WEST LAFAYETTE — There have been walk-on stories all over college basketball. But, perhaps, none are like the story of Purdue's Grady Eifert.
"He's not a traditional walk-on," Purdue basketball coach, Matt Painter, said. "He has a bit of an advantage because his dad started here and played power forward. His brother plays for the Bengals. So he has the physical tools."
His dad, Greg Eifert, was a Purdue star in the early 1980's. Brother, Tyler Eifert, has six seasons with the Cincinnati Bengals.
Eifert also had eyes on the big time. And didn't mind walking-on in West Lafayette.
"I think that was the biggest thing. Playing at the highest level," Eifert said. "Some of these environment are chaos but they're fun and exciting. And what I dreamed of as a little kid."
Four years later, Eifert is not only living the dream, but some would argue he's excedding it.
Living up to the 'Play Hard' mantra, he's worked his way up to starter.
And now he's averaging 24 minutes a game.
There were many time he wouldn't even touch a ball in practice. Now?
He's hitting big shots and being featured on the team's Twitter profile.

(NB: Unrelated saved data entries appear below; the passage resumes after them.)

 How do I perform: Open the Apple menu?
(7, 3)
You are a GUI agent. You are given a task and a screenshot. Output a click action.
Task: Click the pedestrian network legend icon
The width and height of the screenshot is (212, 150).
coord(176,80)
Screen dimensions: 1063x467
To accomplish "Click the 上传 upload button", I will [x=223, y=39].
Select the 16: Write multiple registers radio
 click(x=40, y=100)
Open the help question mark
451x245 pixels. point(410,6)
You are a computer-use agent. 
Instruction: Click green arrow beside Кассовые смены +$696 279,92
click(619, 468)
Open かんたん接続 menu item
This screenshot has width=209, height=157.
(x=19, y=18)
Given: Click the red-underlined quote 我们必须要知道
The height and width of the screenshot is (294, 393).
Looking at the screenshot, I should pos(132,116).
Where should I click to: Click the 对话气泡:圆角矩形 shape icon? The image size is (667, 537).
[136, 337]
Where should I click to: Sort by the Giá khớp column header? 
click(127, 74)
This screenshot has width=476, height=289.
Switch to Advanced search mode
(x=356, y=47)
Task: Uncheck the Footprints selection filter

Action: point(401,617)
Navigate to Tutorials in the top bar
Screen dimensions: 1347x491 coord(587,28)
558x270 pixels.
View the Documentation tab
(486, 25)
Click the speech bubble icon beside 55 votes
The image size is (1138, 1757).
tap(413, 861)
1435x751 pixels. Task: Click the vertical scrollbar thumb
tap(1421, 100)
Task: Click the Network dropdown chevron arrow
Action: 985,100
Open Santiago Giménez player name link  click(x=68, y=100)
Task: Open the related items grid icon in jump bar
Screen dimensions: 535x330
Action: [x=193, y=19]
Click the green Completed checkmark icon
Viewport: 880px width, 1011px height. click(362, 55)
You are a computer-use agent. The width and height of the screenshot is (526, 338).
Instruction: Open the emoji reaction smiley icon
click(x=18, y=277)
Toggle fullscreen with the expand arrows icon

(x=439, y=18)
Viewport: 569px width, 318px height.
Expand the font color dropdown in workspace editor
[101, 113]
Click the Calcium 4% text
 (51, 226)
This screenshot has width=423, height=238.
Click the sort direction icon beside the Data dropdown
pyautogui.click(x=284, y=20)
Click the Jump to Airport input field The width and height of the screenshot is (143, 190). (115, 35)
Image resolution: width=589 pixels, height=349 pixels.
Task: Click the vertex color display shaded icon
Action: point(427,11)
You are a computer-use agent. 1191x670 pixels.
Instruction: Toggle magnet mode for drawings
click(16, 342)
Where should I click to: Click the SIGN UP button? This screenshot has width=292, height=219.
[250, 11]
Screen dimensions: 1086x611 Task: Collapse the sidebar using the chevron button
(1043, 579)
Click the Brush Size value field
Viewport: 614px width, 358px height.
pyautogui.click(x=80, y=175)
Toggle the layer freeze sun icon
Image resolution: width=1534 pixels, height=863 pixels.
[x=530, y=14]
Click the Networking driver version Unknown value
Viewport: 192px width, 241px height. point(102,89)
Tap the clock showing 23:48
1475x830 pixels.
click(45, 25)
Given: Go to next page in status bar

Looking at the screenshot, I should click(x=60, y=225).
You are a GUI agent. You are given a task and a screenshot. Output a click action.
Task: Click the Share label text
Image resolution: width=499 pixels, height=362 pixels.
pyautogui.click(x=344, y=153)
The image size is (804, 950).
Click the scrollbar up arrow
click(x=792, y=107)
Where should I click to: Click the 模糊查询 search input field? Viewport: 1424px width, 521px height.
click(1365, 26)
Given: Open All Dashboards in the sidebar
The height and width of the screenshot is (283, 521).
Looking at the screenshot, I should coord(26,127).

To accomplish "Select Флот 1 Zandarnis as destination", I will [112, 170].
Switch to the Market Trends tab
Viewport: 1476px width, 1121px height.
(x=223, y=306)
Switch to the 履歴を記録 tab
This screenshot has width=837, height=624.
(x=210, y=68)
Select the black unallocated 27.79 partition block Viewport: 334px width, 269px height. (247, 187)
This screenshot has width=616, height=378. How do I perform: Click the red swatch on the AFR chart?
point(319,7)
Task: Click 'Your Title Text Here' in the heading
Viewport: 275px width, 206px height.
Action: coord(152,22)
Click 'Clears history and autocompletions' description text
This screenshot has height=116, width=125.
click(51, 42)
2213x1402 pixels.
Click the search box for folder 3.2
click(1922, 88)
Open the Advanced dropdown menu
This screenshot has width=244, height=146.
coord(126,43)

He's one of the hardest working players in a program which has traditionally been full of them.
When asked if he takes being called a 'blue-collar player' as an insult, Eifert answered, "I think you gotta wear it."
"I think Purdue, from the Gene Keady days to Coach Painter, developing the same culture," Eifert said. "It's a blue collar program."
Perhaps, the more things change the more they stay the same. And Grady Eifert, chasing the dream, is enjoying every moment.
"If you tell people in recruiting that we want you to come here and don't shoot very much, set a lot of screens, play hard. You screen for Cline and Edwards, you're not gonna sign anybody.," Coach Painter said.
"But when you get somebody that wanted to be at Purdue, knew there's a chance you could play, now you just work hard. It's just kind of in him," the coach said. "He just plays hard and play to win. And he gets it."
Eifert says all the hard work pays off in the end.
"You don't work your tail off to go and play in these games to go and lose. You work your tail off to win," Eifert said.
"That's something we focus on and strive everyday."